I took all your points into consideration when I got into this career. Many people at my airline have families with kids and getting by just fine. Even at the "poor-paying" regional level it is essentially a 100k a year job after 10 years. I have NO regrets, Im having the time of my life, and I KNOW Im not alone....
Not to really dog on your Marcus. . .but. . .
You do realize that our company will not hold back any punches when it comes to sending people to the street right?
You do realize that that is indeed a realistic possibility? Or, are you sucking on the kool-aid straw right now?
Get real man. You won't be spared. What are you, 250 from the bottom? 300?
Oh but wait - I'm also having the time of my life - that is, so long as I keep getting a damn paycheck. Come on dude, think about TOMORROW, when that furlough notice comes.
It's not all cherry gum drops anymore man. Wake the hell up.

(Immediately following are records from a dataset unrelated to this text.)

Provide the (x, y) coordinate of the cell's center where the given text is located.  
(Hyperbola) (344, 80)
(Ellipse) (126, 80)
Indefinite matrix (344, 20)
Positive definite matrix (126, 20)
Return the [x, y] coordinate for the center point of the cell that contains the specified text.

Jtrain beat me to it trip7. Today you may be lucky and tomorrow your airline may tank and you will have to start all over again. Easy to do when your 23 with no responsibility, not so easy at 40 with a wife, kids, and a mortgage. Not everybody came into this profession how you did either. Some of us were older and had no support from any parents or other family. Some of us were career changers and got into this all while having pay for a mortgage ect ect.
Even with the support from his parents, it's my understanding that he is still saddled with a fairly large sum of school debt.
Nevertheless, the bold portion.
No, it's not easy to do when you're 23 either. Sorry.
I left the Air Force at 23, making E4 pay + BAS + BAH.
My wife, at 22 was teaching in a high school making mid thirties.
Now at 24, a kid on the way, a mortgage, two cars (one paid for), bills, and we have still somehow managed to save enough money for 12 months of one of us being out of work.
It hasn't been easy, none of it is easy. It's frustrating as hell and extremely disappointing to be looking down the barrel of a furlough. The only satisfaction is being able to finally say "Finally," and move on. Otherwise, the suspense is killing us.
Then again, I grew the hell up when I left my parent's house. No reason to keep acting like a teenager when what's required is to act like a damn adult and man up to the reality of the world.